Myanmar’s mistreatment of the Rohingya is well documented, beginning with its refusal to recognize them as citizens despite long residency and culminating in the sustained use of force apparently intended to drive them from the country forever. Rohingya frustration is understandable, even a yen for vengeance, but for them to resort to force in turn only makes a horrific problem worse.
It was ARSA’s attacks on security outposts last summer that gave the military the excuse to wreak havoc in Rakhine. The “clearance operation” launched to find the militant “terrorists” became a slaughter as soldiers and anti-Rohingya vigilantes swept through villages with murder in mind. As more than 650,000 residents of south Rakhine fled their homes into neighboring Bangladesh, the United Nations termed the bloodbath “ethnic cleansing”. ARSA has obviously resolved to continue fighting back.

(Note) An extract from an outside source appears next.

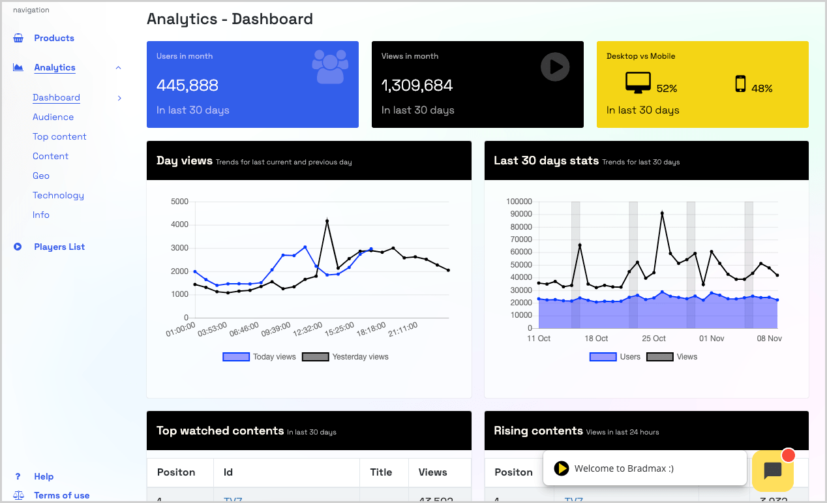Screen dimensions: 827x503
Task: Toggle Yesterday views legend series
Action: tap(346, 357)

What little we know about ARSA amounts to their being poorly equipped and, as yet, not directly affiliated with any outside Muslim jihadist organisation. But an International Crisis Group warned in December of grave political and security risks in potential cross-border attacks by ARSA – and of possible transnational terrorism. It said the militants could begin recruiting from the Rohingya refugee camps.
Late last year also saw efforts begin to address the Rohingya predicament at its roots. The governments of Myanmar and Bangladesh agreed to terms for the repatriation of thousands of refugees by late this month and Dhaka has listed 100,000 names for the first segment to return home.
As if that process weren’t tenuous and complicated enough, it has now emerged that members of a small Hindu community also driven from Rakhine by the violence wish to return as well, but fear that ARSA will attack them if they do. In one troubling account, masked men identified by the military as ARSA fighters stormed their village, hacked dozens of people to death and dumped the bodies into freshly dug pits. ARSA denies the accusation and insists it never targets civilians, but there is no independent verification either way.ss
Meanwhile an uphill task faces Surakiart Sathirathai, an esteemed former foreign minister of Thailand chosen to chair a committee on resolving the woes of Rakhine. His panel is charged with implementing recommendations made by an earlier committee led by Kofi Annan, the former UN secretary-general. Annan offered wise and fair advice, and Surakiart is quite familiar with the situation there, which bodes well for the success of the venture.
Now all that’s needed is for the combatants to have faith and hold their fire.